# Description of the task
Repeat the whole listing, keeping every word and every line intact.

# Input records

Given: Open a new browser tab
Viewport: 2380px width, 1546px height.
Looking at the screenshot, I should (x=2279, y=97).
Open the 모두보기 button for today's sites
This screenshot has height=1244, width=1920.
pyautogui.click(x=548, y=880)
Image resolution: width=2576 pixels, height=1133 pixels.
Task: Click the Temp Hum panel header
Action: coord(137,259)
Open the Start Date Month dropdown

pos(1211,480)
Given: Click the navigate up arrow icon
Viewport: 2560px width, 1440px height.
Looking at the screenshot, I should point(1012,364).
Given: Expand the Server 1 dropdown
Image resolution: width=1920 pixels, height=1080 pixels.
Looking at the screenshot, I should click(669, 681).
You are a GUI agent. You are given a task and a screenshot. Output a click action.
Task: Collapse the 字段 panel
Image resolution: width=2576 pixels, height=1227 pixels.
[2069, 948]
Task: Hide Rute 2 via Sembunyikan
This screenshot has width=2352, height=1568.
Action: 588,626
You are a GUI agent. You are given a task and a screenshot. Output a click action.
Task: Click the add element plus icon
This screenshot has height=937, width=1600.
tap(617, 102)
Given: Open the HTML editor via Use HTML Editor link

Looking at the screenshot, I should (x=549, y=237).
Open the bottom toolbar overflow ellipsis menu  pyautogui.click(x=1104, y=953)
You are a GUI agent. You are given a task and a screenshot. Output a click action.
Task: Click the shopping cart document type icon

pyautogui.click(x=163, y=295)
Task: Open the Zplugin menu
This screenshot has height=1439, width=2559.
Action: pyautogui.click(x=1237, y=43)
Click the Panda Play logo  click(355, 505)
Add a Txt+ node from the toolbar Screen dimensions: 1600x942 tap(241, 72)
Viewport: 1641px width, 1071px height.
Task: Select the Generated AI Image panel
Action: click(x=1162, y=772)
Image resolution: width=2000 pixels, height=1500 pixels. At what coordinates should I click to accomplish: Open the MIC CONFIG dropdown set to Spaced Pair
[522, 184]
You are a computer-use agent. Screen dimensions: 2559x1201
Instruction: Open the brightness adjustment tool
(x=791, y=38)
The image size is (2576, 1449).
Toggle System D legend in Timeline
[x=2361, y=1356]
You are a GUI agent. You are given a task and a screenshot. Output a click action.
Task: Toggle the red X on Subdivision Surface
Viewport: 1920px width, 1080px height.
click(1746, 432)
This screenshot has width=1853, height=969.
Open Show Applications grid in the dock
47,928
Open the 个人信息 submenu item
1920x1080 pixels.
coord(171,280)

# Your response
Given: Open a new browser tab
Viewport: 2380px width, 1546px height.
Looking at the screenshot, I should (x=2279, y=97).
Open the 모두보기 button for today's sites
This screenshot has height=1244, width=1920.
pyautogui.click(x=548, y=880)
Image resolution: width=2576 pixels, height=1133 pixels.
Task: Click the Temp Hum panel header
Action: coord(137,259)
Open the Start Date Month dropdown

pos(1211,480)
Given: Click the navigate up arrow icon
Viewport: 2560px width, 1440px height.
Looking at the screenshot, I should point(1012,364).
Given: Expand the Server 1 dropdown
Image resolution: width=1920 pixels, height=1080 pixels.
Looking at the screenshot, I should click(669, 681).
You are a GUI agent. You are given a task and a screenshot. Output a click action.
Task: Collapse the 字段 panel
Image resolution: width=2576 pixels, height=1227 pixels.
[2069, 948]
Task: Hide Rute 2 via Sembunyikan
This screenshot has width=2352, height=1568.
Action: 588,626
You are a GUI agent. You are given a task and a screenshot. Output a click action.
Task: Click the add element plus icon
This screenshot has height=937, width=1600.
tap(617, 102)
Given: Open the HTML editor via Use HTML Editor link

Looking at the screenshot, I should (x=549, y=237).
Open the bottom toolbar overflow ellipsis menu  pyautogui.click(x=1104, y=953)
You are a GUI agent. You are given a task and a screenshot. Output a click action.
Task: Click the shopping cart document type icon

pyautogui.click(x=163, y=295)
Task: Open the Zplugin menu
This screenshot has height=1439, width=2559.
Action: pyautogui.click(x=1237, y=43)
Click the Panda Play logo  click(355, 505)
Add a Txt+ node from the toolbar Screen dimensions: 1600x942 tap(241, 72)
Viewport: 1641px width, 1071px height.
Task: Select the Generated AI Image panel
Action: click(x=1162, y=772)
Image resolution: width=2000 pixels, height=1500 pixels. At what coordinates should I click to accomplish: Open the MIC CONFIG dropdown set to Spaced Pair
[522, 184]
You are a computer-use agent. Screen dimensions: 2559x1201
Instruction: Open the brightness adjustment tool
(x=791, y=38)
The image size is (2576, 1449).
Toggle System D legend in Timeline
[x=2361, y=1356]
You are a GUI agent. You are given a task and a screenshot. Output a click action.
Task: Toggle the red X on Subdivision Surface
Viewport: 1920px width, 1080px height.
click(1746, 432)
This screenshot has width=1853, height=969.
Open Show Applications grid in the dock
47,928
Open the 个人信息 submenu item
1920x1080 pixels.
coord(171,280)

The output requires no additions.